A major downside about the tidyverse is that it is still very much in development and slightly unstable, and the authors acknowledge this.

Others worry the tidyverse will effectively become its own language, segment the market of R users, and ultimately reduce innovation (because different segments can’t “talk” to each other).

Still another concern is that the tidyverse is too complex. Base R has about 2,000 functions. There are over 1,000 functions in the “core” tidyverse alone (though you can get by with just a handful, especially when teaching):

But to me the bigger picture is that R as a whole is becoming more complex.

Not only are more and more packages released every year (tidy or not, developers were productive in lockdown!):

but they are becoming more complex, in that newer packages are increasingly dependent on other packages (exposing them to bugs and failures down the road):

In the last decade there has been a 2000% increase in the maximum number of imports per package. The maximum dependencies in any package in 2010 was two. So far in 2021 there is already a package with 46 dependencies.

Many new packages will probably fade away, just like how most new scientific discoveries are forgotten. Allowing users to evolve the language organically instead of some central authority increases innovation. But when does innovation become chaos? At what point do developers say, screw it, let’s write a new language?

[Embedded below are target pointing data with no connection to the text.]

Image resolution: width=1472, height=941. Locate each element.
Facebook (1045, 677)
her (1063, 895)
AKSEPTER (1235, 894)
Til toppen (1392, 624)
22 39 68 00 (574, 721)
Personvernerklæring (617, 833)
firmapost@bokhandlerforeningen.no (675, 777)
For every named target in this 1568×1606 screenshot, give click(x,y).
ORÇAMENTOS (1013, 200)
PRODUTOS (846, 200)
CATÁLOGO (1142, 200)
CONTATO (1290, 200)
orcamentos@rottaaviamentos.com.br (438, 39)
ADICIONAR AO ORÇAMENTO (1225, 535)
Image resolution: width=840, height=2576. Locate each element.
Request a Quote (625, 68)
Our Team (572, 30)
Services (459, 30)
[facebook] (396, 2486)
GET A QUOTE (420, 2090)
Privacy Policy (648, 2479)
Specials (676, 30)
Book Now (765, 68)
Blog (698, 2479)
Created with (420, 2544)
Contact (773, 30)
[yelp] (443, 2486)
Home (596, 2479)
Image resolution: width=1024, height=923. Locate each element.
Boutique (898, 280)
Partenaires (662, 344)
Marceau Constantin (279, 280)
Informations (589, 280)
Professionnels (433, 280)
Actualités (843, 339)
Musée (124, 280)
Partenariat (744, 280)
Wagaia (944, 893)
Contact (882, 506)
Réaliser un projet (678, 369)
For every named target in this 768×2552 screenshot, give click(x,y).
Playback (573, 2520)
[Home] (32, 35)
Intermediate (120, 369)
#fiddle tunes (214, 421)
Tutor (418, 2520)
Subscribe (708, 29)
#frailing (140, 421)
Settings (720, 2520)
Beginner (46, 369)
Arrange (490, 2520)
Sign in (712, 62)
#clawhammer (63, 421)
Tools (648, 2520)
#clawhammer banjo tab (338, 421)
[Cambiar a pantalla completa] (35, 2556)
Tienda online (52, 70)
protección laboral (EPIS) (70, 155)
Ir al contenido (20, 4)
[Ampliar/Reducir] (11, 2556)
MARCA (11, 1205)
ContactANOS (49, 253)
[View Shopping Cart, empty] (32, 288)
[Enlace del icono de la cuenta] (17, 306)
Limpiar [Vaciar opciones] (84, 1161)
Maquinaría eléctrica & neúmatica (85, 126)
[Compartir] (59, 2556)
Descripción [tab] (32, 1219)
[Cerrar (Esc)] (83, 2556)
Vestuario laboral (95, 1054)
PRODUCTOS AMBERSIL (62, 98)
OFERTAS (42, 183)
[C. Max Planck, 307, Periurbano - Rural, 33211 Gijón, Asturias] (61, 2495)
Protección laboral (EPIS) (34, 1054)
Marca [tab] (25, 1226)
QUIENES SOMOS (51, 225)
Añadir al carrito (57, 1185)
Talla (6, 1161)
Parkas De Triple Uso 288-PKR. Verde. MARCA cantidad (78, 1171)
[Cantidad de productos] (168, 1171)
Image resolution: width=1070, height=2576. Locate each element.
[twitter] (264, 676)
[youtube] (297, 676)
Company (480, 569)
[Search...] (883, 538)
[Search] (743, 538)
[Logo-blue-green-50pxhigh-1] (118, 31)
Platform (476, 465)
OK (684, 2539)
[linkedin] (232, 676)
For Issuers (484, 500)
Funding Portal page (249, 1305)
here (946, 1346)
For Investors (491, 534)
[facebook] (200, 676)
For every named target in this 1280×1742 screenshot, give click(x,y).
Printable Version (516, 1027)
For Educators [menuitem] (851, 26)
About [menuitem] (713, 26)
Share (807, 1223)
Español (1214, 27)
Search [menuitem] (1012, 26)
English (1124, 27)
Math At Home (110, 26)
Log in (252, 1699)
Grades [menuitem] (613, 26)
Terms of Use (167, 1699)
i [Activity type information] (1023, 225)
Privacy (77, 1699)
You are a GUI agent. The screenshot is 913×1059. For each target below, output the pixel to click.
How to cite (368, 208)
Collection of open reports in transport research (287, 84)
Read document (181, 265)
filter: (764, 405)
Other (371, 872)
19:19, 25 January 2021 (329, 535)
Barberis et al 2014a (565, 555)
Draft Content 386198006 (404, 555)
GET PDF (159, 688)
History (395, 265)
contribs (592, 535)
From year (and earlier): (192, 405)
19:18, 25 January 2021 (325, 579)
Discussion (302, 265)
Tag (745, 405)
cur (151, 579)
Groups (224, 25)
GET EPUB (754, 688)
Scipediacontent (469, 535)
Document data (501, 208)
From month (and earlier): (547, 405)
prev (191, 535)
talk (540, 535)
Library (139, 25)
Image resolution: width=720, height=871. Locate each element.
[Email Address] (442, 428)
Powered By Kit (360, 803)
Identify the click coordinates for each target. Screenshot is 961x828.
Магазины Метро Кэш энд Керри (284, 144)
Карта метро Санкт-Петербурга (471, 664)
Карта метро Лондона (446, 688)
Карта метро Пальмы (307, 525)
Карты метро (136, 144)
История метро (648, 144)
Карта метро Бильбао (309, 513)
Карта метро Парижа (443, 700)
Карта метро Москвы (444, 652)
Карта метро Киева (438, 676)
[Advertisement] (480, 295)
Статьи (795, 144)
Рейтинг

Politics and the R Language

At the end of the day, it’s not the language that matters, it’s what people do with it.

The tidyverse changes how we code. Does how we code shape how we solve problems and make discoveries?

It’s similar to Orwell’s observation that how we talk and write influences how we think. Just imagine if Old George programmed.

Code

The code to scrape CRAN and make these plots is on GitHub.

  1. Why write “I am bullish on this stock and will hold it through thick and thin” when you can just write “💎🤲”. 

  2. Or maybe this just means tidyverse users are worse coders! I doubt it. 

  3. Check out this debate on Hacker News. 

  4. If you’re wondering how many times I’ve used the word “tidyverse” so far, I’ve lost track. 

  5. ggplot2 was released a year before Stack Overflow was founded in 2008, which probably stunted its early growth. Right now it’s tidyverse package with the most questions.